**WORK TO BE COMPLETED:**
Nothing in the records below should be altered when they are retyped.

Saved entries
*** Begin section ***

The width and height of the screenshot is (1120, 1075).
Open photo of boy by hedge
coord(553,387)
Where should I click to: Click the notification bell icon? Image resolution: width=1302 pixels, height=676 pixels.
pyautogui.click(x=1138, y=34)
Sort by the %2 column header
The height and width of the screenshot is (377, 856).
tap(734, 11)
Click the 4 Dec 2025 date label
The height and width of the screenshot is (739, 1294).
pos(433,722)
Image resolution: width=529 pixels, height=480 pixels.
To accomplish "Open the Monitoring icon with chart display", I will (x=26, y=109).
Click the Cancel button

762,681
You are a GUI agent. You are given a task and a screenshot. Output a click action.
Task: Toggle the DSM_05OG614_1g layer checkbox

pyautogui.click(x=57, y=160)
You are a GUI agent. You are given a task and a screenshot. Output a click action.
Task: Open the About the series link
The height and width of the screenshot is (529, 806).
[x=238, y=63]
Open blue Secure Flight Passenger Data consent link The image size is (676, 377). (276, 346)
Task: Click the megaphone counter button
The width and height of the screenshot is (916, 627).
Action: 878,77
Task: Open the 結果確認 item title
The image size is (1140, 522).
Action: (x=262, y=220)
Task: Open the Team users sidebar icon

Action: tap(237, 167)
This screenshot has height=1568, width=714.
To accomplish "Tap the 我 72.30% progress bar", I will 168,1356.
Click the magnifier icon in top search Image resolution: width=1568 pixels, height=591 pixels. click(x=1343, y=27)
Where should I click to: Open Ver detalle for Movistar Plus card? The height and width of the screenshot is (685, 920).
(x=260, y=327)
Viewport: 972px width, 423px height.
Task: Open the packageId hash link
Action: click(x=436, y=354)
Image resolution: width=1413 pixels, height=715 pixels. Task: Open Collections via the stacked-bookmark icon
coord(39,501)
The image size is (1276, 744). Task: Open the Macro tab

*** End section ***

**ANSWER SPACE:**
The width and height of the screenshot is (1120, 1075).
Open photo of boy by hedge
coord(553,387)
Where should I click to: Click the notification bell icon? Image resolution: width=1302 pixels, height=676 pixels.
pyautogui.click(x=1138, y=34)
Sort by the %2 column header
The height and width of the screenshot is (377, 856).
tap(734, 11)
Click the 4 Dec 2025 date label
The height and width of the screenshot is (739, 1294).
pos(433,722)
Image resolution: width=529 pixels, height=480 pixels.
To accomplish "Open the Monitoring icon with chart display", I will (x=26, y=109).
Click the Cancel button

762,681
You are a GUI agent. You are given a task and a screenshot. Output a click action.
Task: Toggle the DSM_05OG614_1g layer checkbox

pyautogui.click(x=57, y=160)
You are a GUI agent. You are given a task and a screenshot. Output a click action.
Task: Open the About the series link
The height and width of the screenshot is (529, 806).
[x=238, y=63]
Open blue Secure Flight Passenger Data consent link The image size is (676, 377). (276, 346)
Task: Click the megaphone counter button
The width and height of the screenshot is (916, 627).
Action: 878,77
Task: Open the 結果確認 item title
The image size is (1140, 522).
Action: (x=262, y=220)
Task: Open the Team users sidebar icon

Action: tap(237, 167)
This screenshot has height=1568, width=714.
To accomplish "Tap the 我 72.30% progress bar", I will 168,1356.
Click the magnifier icon in top search Image resolution: width=1568 pixels, height=591 pixels. click(x=1343, y=27)
Where should I click to: Open Ver detalle for Movistar Plus card? The height and width of the screenshot is (685, 920).
(x=260, y=327)
Viewport: 972px width, 423px height.
Task: Open the packageId hash link
Action: click(x=436, y=354)
Image resolution: width=1413 pixels, height=715 pixels. Task: Open Collections via the stacked-bookmark icon
coord(39,501)
The image size is (1276, 744). Task: Open the Macro tab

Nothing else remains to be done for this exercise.